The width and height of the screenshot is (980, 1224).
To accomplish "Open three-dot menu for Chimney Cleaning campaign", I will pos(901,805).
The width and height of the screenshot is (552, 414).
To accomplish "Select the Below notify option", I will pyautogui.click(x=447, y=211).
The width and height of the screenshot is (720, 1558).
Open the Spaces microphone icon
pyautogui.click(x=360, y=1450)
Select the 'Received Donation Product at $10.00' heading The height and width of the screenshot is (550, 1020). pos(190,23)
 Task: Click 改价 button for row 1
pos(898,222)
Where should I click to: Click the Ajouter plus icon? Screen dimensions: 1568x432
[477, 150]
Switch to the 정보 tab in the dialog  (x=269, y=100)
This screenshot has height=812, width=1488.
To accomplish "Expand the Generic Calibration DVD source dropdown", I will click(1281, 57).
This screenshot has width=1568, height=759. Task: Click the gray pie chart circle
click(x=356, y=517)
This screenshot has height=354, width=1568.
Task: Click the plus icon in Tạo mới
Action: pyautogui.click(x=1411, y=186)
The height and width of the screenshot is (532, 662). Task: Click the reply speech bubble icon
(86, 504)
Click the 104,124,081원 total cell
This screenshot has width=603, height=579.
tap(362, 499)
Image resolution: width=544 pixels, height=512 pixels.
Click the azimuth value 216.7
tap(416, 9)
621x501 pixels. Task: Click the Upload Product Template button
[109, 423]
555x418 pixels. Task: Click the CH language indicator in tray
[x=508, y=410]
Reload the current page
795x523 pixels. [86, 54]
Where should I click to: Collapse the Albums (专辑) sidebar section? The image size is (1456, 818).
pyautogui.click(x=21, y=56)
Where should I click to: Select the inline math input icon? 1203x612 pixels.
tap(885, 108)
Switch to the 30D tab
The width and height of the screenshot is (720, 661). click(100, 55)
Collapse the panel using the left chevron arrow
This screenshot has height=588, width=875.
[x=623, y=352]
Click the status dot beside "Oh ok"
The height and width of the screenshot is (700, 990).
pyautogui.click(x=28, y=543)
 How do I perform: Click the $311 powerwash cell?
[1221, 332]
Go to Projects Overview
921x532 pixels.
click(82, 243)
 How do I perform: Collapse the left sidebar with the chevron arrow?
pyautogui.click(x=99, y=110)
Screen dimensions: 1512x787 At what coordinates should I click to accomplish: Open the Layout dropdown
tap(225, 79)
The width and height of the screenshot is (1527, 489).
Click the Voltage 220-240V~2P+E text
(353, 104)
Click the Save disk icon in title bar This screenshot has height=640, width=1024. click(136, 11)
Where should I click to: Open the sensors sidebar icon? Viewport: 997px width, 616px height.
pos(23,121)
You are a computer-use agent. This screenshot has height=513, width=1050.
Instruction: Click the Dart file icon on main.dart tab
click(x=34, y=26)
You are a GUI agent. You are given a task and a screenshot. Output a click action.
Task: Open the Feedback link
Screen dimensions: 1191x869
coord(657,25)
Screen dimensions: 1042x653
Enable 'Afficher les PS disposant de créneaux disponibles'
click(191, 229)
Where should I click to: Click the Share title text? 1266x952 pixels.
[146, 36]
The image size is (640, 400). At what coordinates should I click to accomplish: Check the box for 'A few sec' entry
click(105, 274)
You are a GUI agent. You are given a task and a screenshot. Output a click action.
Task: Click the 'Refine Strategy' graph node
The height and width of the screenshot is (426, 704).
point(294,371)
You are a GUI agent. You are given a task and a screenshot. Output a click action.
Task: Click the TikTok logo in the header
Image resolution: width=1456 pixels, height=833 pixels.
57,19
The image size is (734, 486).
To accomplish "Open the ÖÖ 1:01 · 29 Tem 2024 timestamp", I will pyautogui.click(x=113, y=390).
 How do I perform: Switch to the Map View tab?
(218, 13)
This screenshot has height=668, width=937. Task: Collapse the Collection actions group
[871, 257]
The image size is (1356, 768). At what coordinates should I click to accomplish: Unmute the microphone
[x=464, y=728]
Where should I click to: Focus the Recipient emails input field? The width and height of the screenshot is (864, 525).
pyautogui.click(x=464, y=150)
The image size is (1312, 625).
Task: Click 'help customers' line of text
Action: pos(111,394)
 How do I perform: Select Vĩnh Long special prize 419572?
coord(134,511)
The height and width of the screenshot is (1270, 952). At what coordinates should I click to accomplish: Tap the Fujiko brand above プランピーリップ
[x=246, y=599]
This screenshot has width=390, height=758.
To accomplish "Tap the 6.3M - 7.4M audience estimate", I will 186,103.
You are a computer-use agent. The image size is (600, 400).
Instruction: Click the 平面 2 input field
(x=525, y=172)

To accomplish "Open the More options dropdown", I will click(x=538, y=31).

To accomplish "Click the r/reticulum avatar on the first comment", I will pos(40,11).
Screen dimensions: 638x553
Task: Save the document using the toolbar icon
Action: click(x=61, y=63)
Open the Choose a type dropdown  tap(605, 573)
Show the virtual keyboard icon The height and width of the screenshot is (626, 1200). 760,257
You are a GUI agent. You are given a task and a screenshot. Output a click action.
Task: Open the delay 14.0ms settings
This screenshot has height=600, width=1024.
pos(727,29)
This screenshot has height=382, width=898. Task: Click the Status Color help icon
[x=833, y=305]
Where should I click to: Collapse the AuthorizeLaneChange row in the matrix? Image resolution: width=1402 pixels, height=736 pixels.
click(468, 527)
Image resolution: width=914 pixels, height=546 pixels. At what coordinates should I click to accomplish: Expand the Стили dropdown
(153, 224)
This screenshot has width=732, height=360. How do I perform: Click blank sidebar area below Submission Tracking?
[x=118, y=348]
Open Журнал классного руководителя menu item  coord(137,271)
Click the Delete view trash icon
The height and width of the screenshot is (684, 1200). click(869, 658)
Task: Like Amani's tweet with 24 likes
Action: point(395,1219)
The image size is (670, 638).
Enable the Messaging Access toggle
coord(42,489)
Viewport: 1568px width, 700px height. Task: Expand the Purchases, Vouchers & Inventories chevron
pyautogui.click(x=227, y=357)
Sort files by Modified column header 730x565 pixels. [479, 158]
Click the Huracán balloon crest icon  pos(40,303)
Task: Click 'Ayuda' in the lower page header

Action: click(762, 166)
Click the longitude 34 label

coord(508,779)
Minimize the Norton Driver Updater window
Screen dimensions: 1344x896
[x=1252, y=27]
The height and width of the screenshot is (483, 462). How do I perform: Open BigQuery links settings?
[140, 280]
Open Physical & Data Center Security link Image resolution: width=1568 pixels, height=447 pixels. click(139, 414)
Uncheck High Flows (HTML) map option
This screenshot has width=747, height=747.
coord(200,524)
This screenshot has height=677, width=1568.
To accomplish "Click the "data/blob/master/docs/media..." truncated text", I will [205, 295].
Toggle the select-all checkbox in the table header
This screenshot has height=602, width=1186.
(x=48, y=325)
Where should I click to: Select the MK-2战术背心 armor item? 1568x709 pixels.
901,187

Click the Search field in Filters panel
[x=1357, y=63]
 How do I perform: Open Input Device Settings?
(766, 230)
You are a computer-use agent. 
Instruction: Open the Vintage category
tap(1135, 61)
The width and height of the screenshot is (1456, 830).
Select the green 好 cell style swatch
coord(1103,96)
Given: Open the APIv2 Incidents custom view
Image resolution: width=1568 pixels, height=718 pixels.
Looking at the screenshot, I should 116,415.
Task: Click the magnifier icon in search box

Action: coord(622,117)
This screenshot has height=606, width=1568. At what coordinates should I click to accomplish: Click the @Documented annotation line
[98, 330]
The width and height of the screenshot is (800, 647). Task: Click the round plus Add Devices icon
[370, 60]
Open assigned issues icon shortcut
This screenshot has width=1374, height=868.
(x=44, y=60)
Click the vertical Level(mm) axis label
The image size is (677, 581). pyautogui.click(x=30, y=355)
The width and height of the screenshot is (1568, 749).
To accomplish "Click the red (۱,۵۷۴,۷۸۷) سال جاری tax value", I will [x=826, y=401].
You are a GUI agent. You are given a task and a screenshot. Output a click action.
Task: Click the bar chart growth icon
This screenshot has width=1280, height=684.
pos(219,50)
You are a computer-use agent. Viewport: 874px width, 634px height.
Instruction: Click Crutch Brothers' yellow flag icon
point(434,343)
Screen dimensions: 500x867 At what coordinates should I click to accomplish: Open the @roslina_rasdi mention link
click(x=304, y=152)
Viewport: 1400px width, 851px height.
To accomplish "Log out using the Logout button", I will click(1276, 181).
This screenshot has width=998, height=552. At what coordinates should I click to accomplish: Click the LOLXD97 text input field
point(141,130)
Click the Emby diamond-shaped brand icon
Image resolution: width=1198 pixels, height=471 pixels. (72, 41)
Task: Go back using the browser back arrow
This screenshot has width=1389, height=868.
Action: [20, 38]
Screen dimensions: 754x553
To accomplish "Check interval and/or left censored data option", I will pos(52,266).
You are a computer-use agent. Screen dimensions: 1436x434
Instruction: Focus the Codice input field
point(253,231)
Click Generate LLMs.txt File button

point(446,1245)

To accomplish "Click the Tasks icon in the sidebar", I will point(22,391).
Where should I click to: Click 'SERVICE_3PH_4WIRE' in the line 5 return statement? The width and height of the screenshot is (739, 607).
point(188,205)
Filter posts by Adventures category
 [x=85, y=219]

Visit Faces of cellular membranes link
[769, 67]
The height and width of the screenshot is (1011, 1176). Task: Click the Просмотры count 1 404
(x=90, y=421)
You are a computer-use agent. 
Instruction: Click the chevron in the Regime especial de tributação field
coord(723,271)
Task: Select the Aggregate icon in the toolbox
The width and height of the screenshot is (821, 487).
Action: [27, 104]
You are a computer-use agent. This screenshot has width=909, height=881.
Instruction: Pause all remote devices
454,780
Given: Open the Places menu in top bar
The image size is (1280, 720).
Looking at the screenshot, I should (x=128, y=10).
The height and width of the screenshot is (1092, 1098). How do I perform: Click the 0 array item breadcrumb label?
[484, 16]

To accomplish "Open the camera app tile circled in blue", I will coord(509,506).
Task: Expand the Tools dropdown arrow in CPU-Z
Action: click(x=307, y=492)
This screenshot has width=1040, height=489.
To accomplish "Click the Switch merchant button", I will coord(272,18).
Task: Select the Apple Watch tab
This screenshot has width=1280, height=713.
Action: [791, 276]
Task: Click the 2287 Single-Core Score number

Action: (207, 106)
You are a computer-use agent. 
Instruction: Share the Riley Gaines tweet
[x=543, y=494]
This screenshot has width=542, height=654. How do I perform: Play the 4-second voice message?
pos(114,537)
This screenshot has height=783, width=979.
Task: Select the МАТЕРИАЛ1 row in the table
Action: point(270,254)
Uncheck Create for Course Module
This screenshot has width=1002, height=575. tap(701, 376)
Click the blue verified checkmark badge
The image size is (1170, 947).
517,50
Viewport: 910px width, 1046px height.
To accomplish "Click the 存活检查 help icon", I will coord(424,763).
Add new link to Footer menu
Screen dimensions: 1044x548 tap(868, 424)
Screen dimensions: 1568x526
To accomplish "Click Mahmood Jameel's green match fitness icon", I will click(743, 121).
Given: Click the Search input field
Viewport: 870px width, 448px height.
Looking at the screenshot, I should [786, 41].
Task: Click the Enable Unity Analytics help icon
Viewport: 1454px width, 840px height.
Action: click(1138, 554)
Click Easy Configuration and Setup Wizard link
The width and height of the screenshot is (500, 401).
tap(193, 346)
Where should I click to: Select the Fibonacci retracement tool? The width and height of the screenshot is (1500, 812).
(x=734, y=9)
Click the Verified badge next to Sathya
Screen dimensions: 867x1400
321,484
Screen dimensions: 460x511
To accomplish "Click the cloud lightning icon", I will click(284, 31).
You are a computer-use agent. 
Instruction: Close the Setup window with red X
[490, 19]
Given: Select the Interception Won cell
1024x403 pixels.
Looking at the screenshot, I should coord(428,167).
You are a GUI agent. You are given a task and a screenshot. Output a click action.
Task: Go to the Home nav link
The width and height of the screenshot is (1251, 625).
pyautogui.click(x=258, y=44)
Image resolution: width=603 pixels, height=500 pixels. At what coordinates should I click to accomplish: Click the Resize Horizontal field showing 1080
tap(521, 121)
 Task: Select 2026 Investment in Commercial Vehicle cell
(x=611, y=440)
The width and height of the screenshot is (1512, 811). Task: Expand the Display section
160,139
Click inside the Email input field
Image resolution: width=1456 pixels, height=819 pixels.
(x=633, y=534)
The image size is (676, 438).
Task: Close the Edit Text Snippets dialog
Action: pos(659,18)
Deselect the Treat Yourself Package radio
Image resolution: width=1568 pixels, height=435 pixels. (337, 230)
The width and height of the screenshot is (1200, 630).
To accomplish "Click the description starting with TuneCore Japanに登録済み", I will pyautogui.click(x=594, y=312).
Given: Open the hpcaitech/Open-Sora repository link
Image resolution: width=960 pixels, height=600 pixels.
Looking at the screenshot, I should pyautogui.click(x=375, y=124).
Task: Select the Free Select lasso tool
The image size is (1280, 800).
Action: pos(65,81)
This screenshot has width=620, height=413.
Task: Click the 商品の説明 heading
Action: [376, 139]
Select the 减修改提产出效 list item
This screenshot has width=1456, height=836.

********************

Directions for this task: Could you reproduce exactly the lines of the entries above, from the one with "Click the longitude 34 label" through the one with "The width and height of the screenshot is (1568, 749).", and nothing else?

Final answer:
Click the longitude 34 label

coord(508,779)
Minimize the Norton Driver Updater window
Screen dimensions: 1344x896
[x=1252, y=27]
The height and width of the screenshot is (483, 462). How do I perform: Open BigQuery links settings?
[140, 280]
Open Physical & Data Center Security link Image resolution: width=1568 pixels, height=447 pixels. click(139, 414)
Uncheck High Flows (HTML) map option
This screenshot has width=747, height=747.
coord(200,524)
This screenshot has height=677, width=1568.
To accomplish "Click the "data/blob/master/docs/media..." truncated text", I will [205, 295].
Toggle the select-all checkbox in the table header
This screenshot has height=602, width=1186.
(x=48, y=325)
Where should I click to: Select the MK-2战术背心 armor item? 1568x709 pixels.
901,187

Click the Search field in Filters panel
[x=1357, y=63]
 How do I perform: Open Input Device Settings?
(766, 230)
You are a computer-use agent. 
Instruction: Open the Vintage category
tap(1135, 61)
The width and height of the screenshot is (1456, 830).
Select the green 好 cell style swatch
coord(1103,96)
Given: Open the APIv2 Incidents custom view
Image resolution: width=1568 pixels, height=718 pixels.
Looking at the screenshot, I should 116,415.
Task: Click the magnifier icon in search box

Action: coord(622,117)
This screenshot has height=606, width=1568. At what coordinates should I click to accomplish: Click the @Documented annotation line
[98, 330]
The width and height of the screenshot is (800, 647). Task: Click the round plus Add Devices icon
[370, 60]
Open assigned issues icon shortcut
This screenshot has width=1374, height=868.
(x=44, y=60)
Click the vertical Level(mm) axis label
The image size is (677, 581). pyautogui.click(x=30, y=355)
The width and height of the screenshot is (1568, 749).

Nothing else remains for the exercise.